= Brano proposto =
■ ■ ■ ■

Forse, alla fine, il tetto al prezzo del gas arriverà per davvero. Dopo la tiepida apertura di Olaf Scholz, e non è un caso, anche Ursula von der Leyen ha cambiato repentinamente opinione. La Germania, finora, non ne ha voluto sapere di accettare l’idea di un price cap (qui l’intervista all’economista Carlo Alberto Carnevale Maffè), terrorizzata dalla prospettiva di rimanere senza più metano (l’industria tedesca è quasi totalmente dipendente dal gas) una volta chiusi i rubinetti di Gazprom, in reazione al calmieramento coatto.

TUTTI I MURI TEDESCHI

Ora però, a forza di lavorare ai fianchi di Berlino, qualcosa si muove. Il problema è che i precedenti non giocano a favore di una convergenza europea sul fronte dell’energia. Tanto per cominciare, una settimana fa il governo Scholz ha dato il benservito all’Italia, primo sponsor europeo del price cap, allestendo in fretta e furia un piano da 200 miliardi di euro (anche grazie a conti pubblici dalla indubbia solidità) che altro non è che un tetto al gas fatto in casa.

■ ■ ■ ■

= Dati forniti =
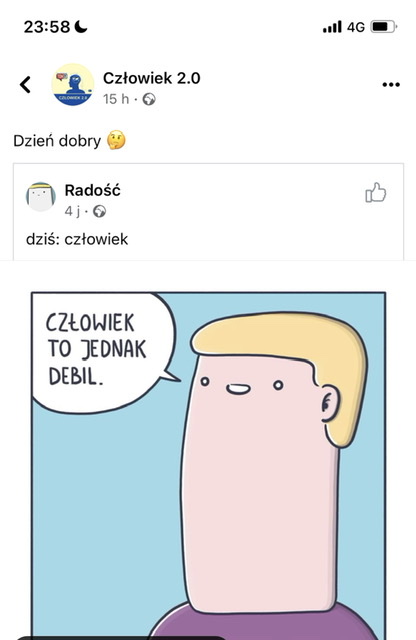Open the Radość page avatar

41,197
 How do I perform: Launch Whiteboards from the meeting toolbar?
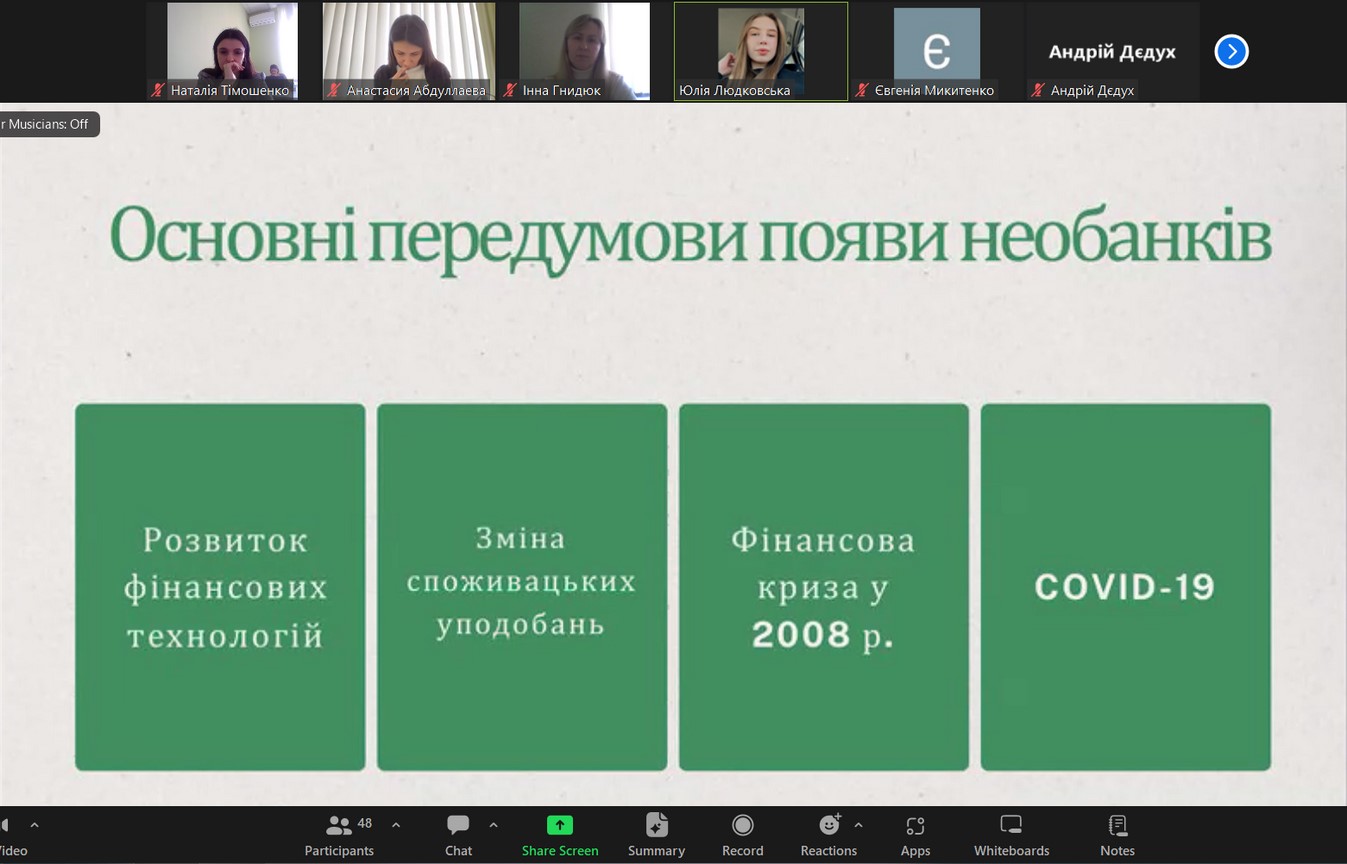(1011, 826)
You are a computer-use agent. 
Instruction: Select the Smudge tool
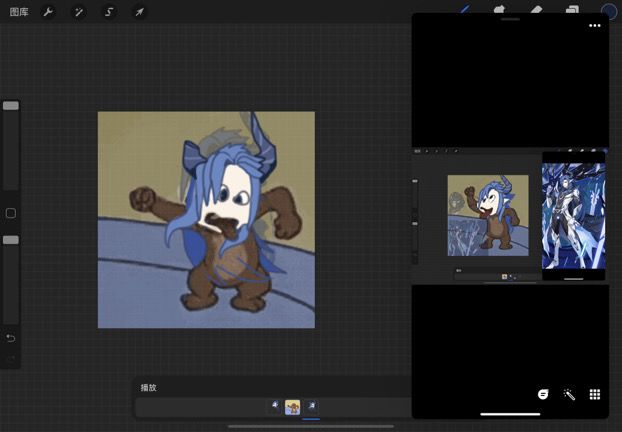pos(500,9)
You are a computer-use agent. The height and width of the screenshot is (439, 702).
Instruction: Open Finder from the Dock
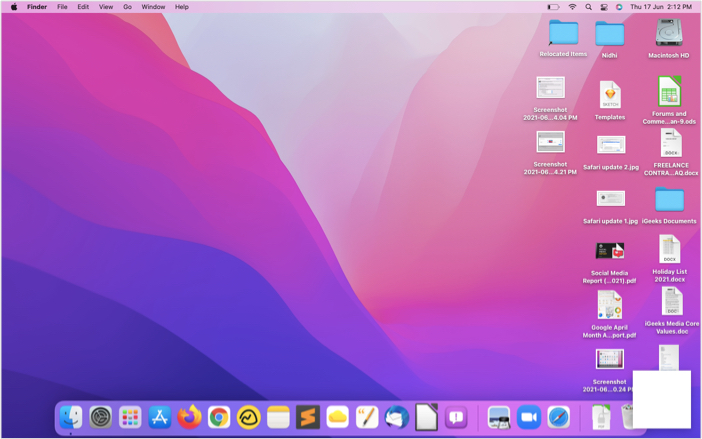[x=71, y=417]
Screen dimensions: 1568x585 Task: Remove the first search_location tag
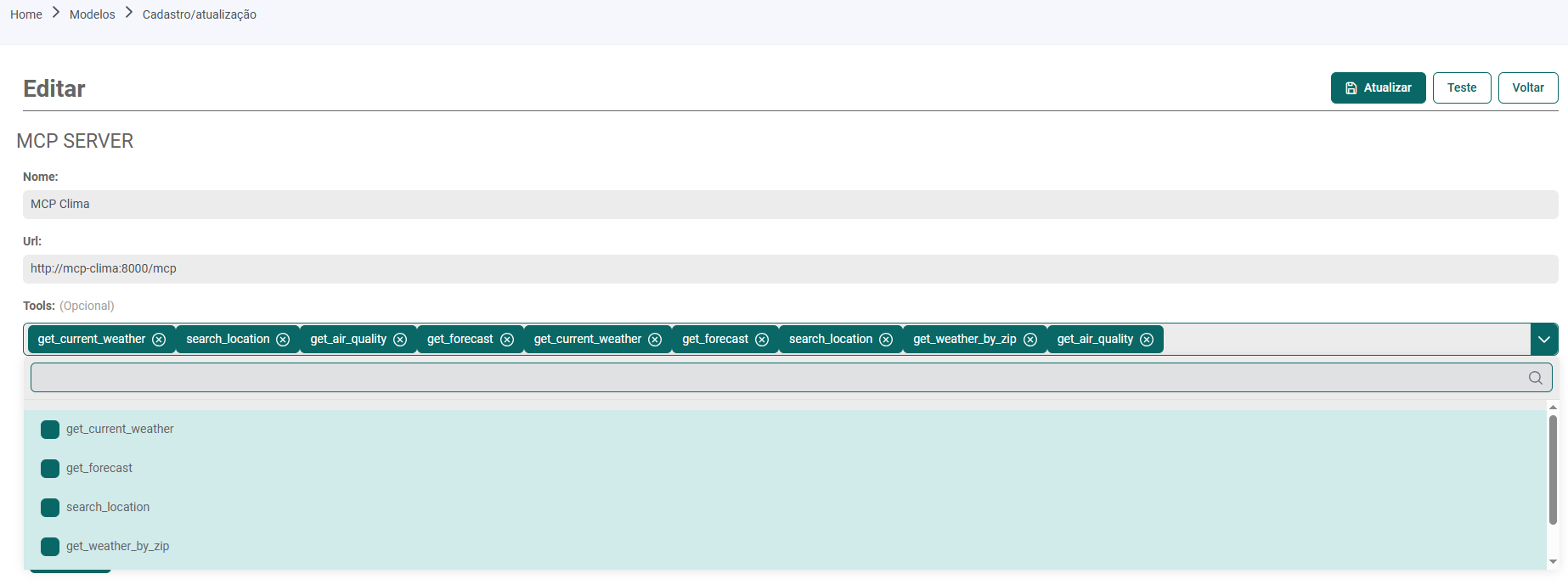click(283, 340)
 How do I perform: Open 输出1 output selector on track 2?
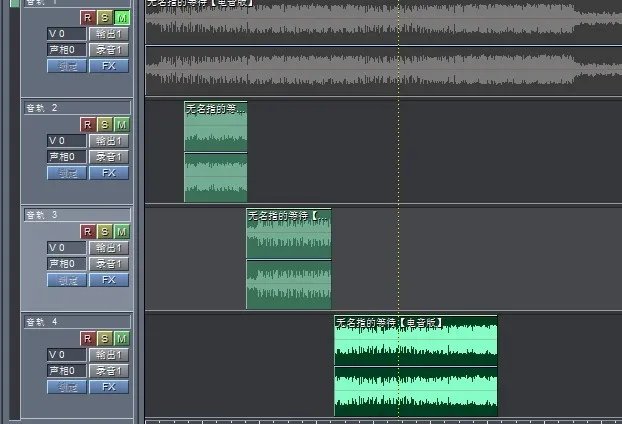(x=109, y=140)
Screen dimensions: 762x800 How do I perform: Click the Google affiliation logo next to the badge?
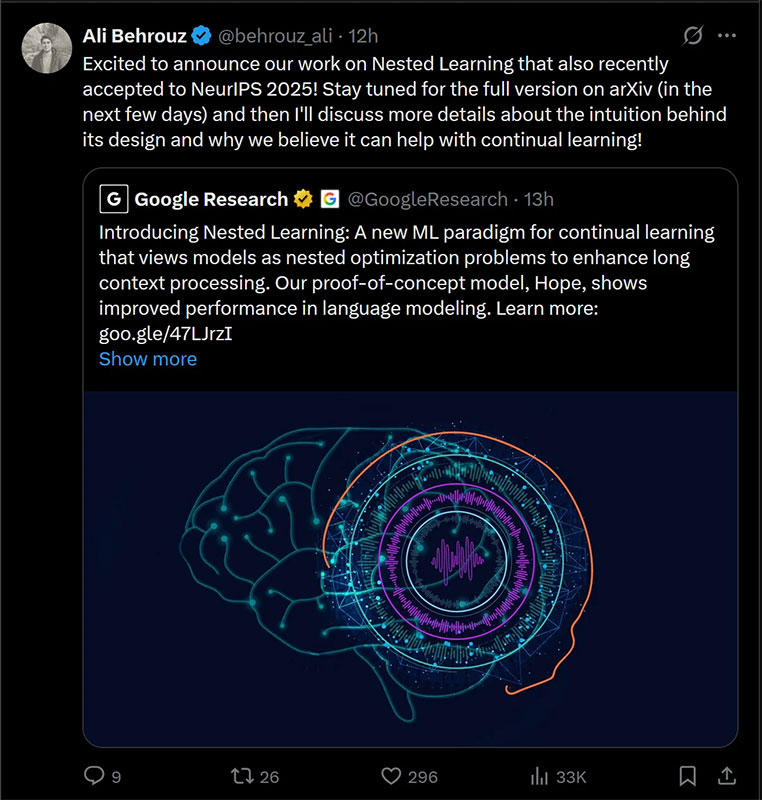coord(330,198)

■ ■ ■ ■

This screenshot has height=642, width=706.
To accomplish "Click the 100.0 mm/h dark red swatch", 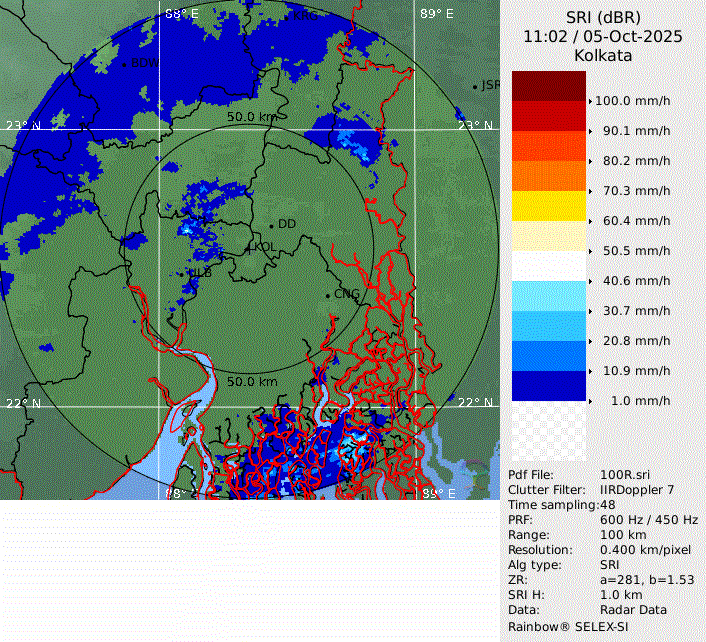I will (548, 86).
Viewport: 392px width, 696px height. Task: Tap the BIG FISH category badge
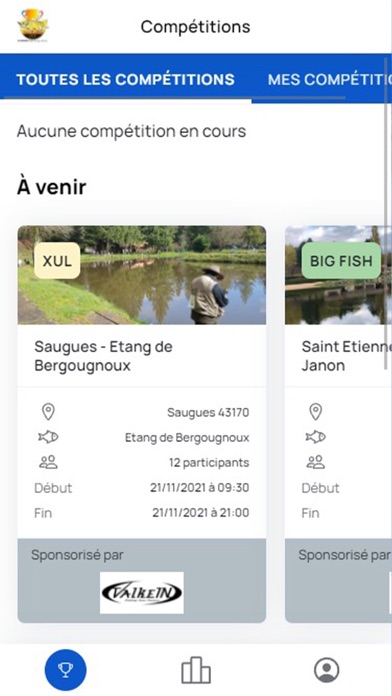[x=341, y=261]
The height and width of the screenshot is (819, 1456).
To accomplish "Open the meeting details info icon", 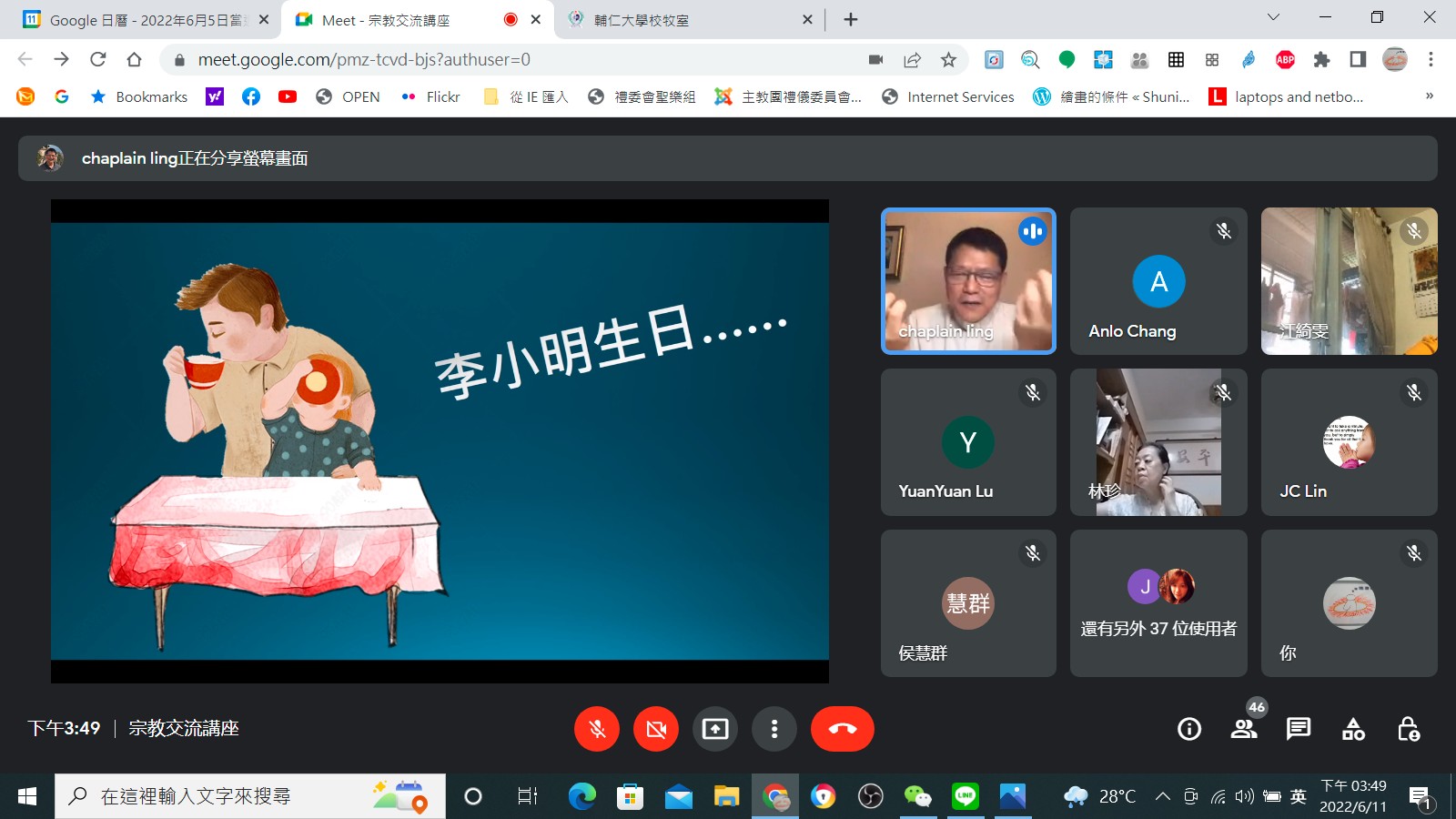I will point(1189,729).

■ ■ ■ ■

= Compito =
Trascrivi per intero il brano sul tetto al prezzo del gas, senza cambiare nulla.

= Risultato =
Forse, alla fine, il tetto al prezzo del gas arriverà per davvero. Dopo la tiepida apertura di Olaf Scholz, e non è un caso, anche Ursula von der Leyen ha cambiato repentinamente opinione. La Germania, finora, non ne ha voluto sapere di accettare l’idea di un price cap (qui l’intervista all’economista Carlo Alberto Carnevale Maffè), terrorizzata dalla prospettiva di rimanere senza più metano (l’industria tedesca è quasi totalmente dipendente dal gas) una volta chiusi i rubinetti di Gazprom, in reazione al calmieramento coatto.

TUTTI I MURI TEDESCHI

Ora però, a forza di lavorare ai fianchi di Berlino, qualcosa si muove. Il problema è che i precedenti non giocano a favore di una convergenza europea sul fronte dell’energia. Tanto per cominciare, una settimana fa il governo Scholz ha dato il benservito all’Italia, primo sponsor europeo del price cap, allestendo in fretta e furia un piano da 200 miliardi di euro (anche grazie a conti pubblici dalla indubbia solidità) che altro non è che un tetto al gas fatto in casa.